El autobús nocturno a Londres era un rito para los habitantes de Glasgow. La mayoría lo probaban una vez, atraídos por el billete de veinte libras, por poder sentarse más anchos y con la promesa de llegar a Londres más frescos que una rosa. Sólo los más pobres o los más desesperados repetían la experiencia dos veces. Maureen lo había hecho en varias ocasiones. Siempre olvidaba lo horroroso que era el viaje hasta que llegaba a la estación, pero con la experiencia había aprendido muchos trucos. El piso de arriba era el más cómodo porque estaba lejos del olor del váter químico y, en general, no hacía tanto frío, con lo que se podía dormir. Normalmente, solían subir los más chiflados pero tardaba más en llenarse, lo que hacía más fácil encontrar y conservar un asiento doble para una sola persona. El asiento doble era el premio gordo: quería decir que podías tumbarte o sentarte cómodo y bajarse del autobús sin que te dolieran todos los huesos del cuerpo.

Se quitó el abrigo y lo metió en una bolsa de plástico, se puso un jersey grueso y cogió el periódico, una botella de Coca-Cola y el paquete de pastelitos de chocolate que Leslie le había comprado. Leslie le puso bien el cuello del jersey a Maureen y la miró con cara de enfadada.

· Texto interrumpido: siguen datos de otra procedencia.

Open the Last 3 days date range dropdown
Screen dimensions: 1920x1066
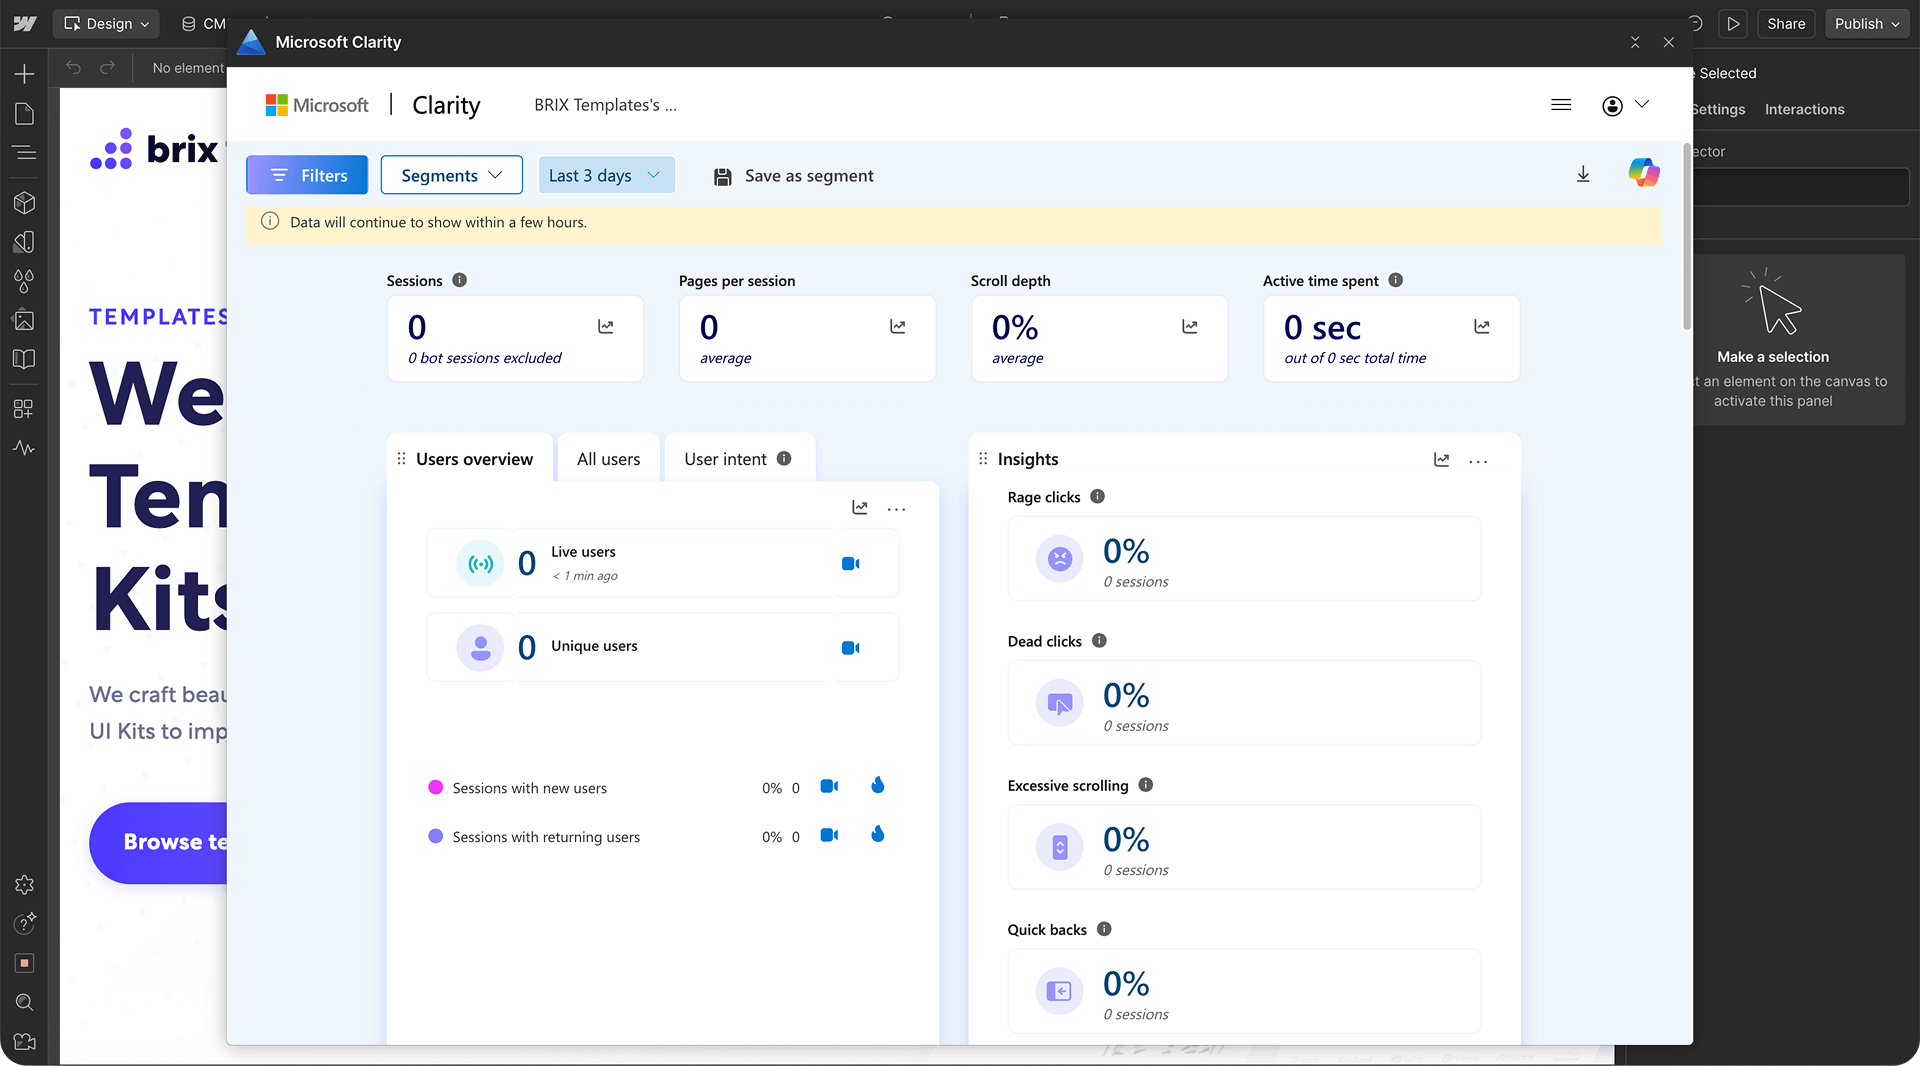coord(606,174)
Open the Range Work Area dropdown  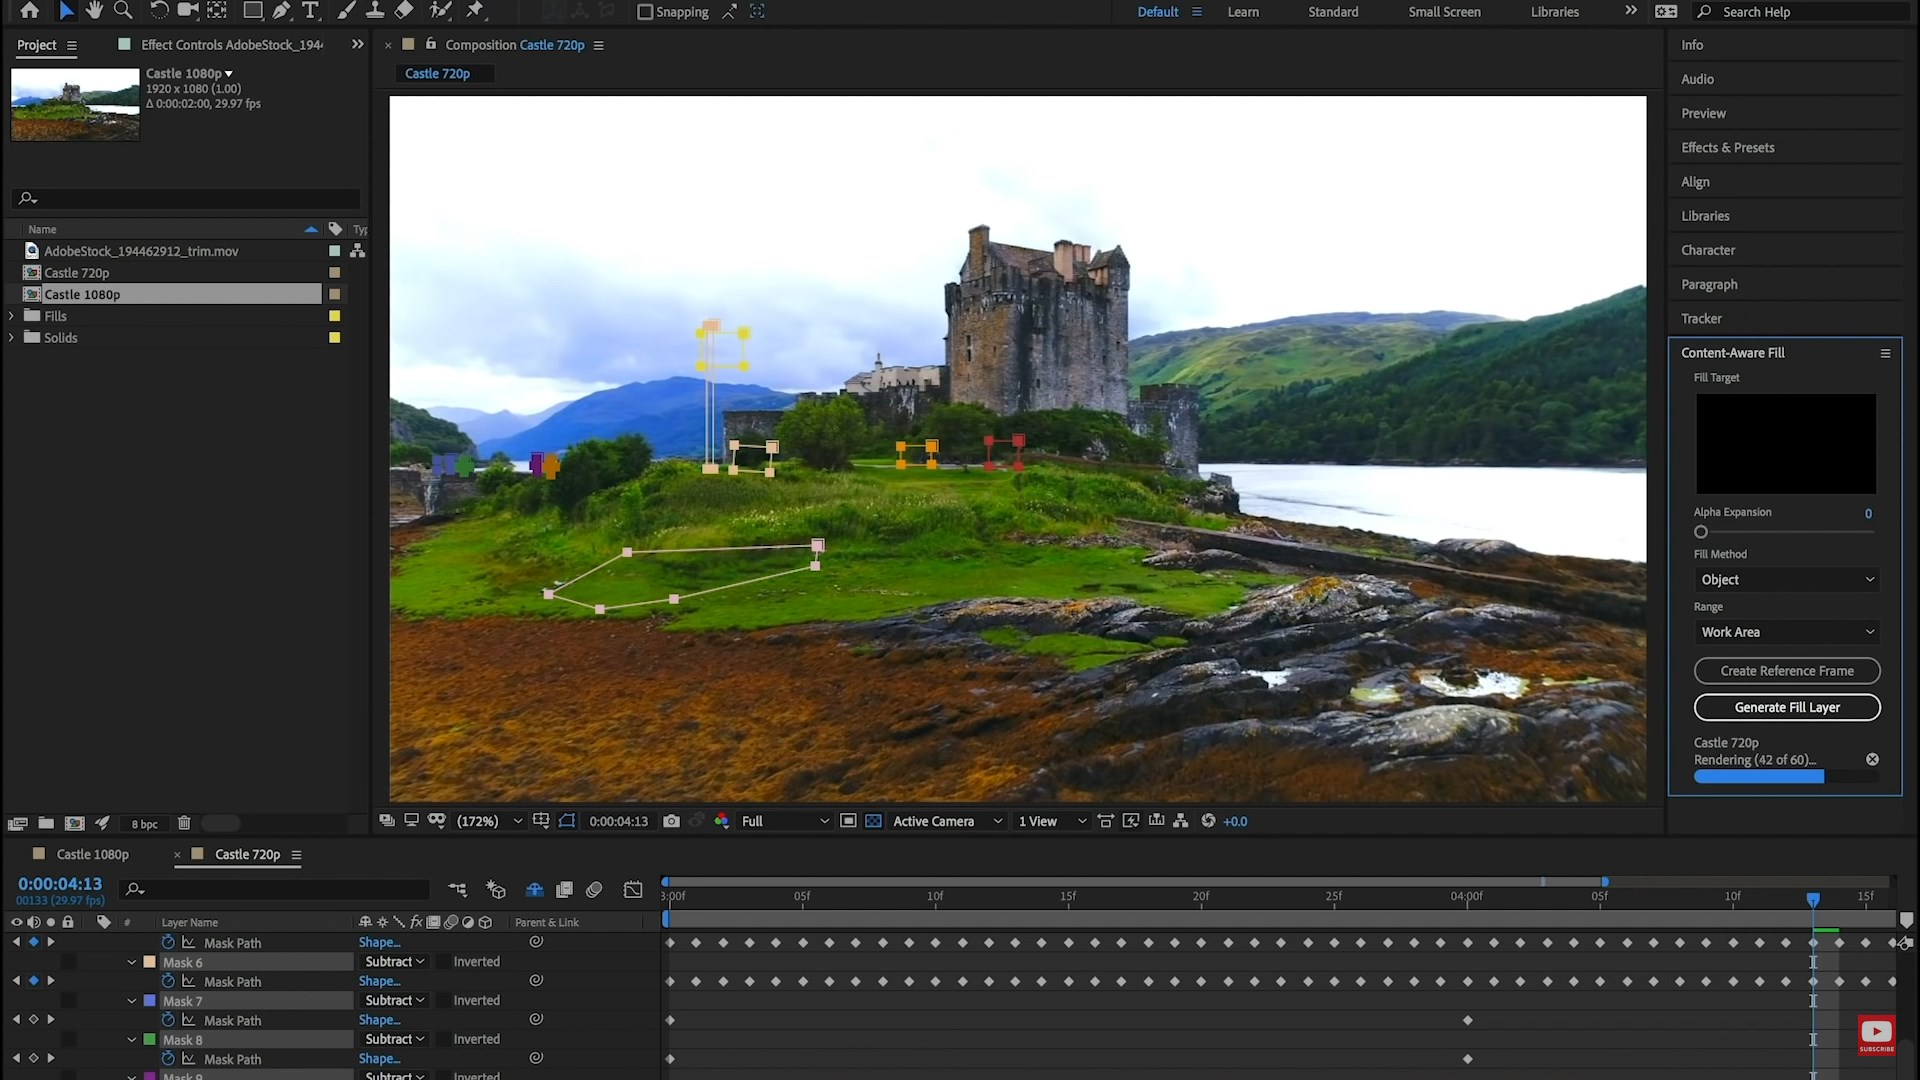tap(1786, 632)
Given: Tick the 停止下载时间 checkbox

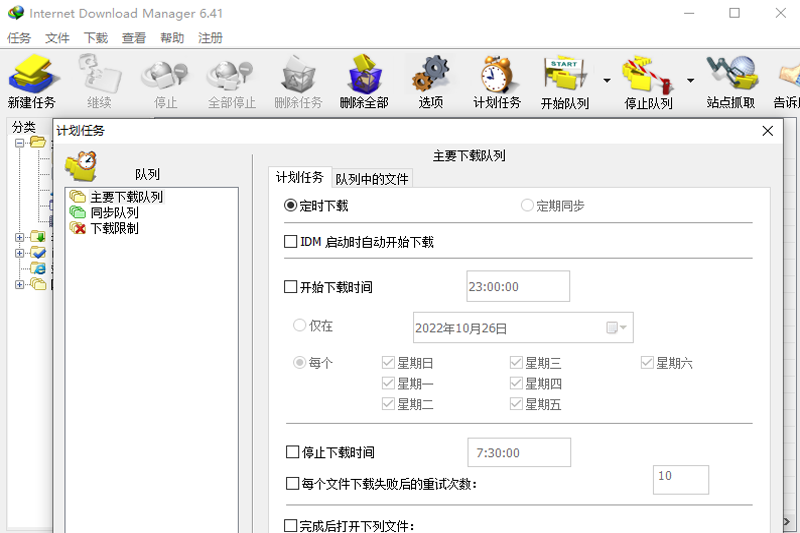Looking at the screenshot, I should [x=292, y=453].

– Llámame. Ten cuidado por ahí abajo, ¿vale?

– Estaré bien, Leslie. No me pongas nerviosa.

Se quedaron juntas de pie, fumando y esperando alguna señal del conductor. Un hombre desgarbado con un uniforme de nailon azul que se paseaba tranquilamente junto al autobús, con la cabeza baja, disimulando que no era consciente de los cuarenta pares de ojos que estaban clavados en él desde el otro lado del cristal como si fuera una pecera de pirañas hambrientas. Se inclinó hacia un lado, abrió el maletero y todos se fueron hacia él, empujándose y peleándose por ser los primeros. Marcó el billete de Maureen, cogió su bolsa y la tiró al hueco con las demás.

– Adiós -dijo Leslie-. Cuídate.

– I.o haré.

Se dieron un fuerte abrazo. Leslie retrocedió, quedándose en la acera delante de la pared de cristal mientras Maureen subía al autobús. Había otro conductor que volvió a marcarle el billete. Era bajo y con la cara muy arrugada de tanto fumar, y a causa de los rayos UVA, el pelo negro permanentado al estilo afro y una dentadura falsa de un color blanco cegador.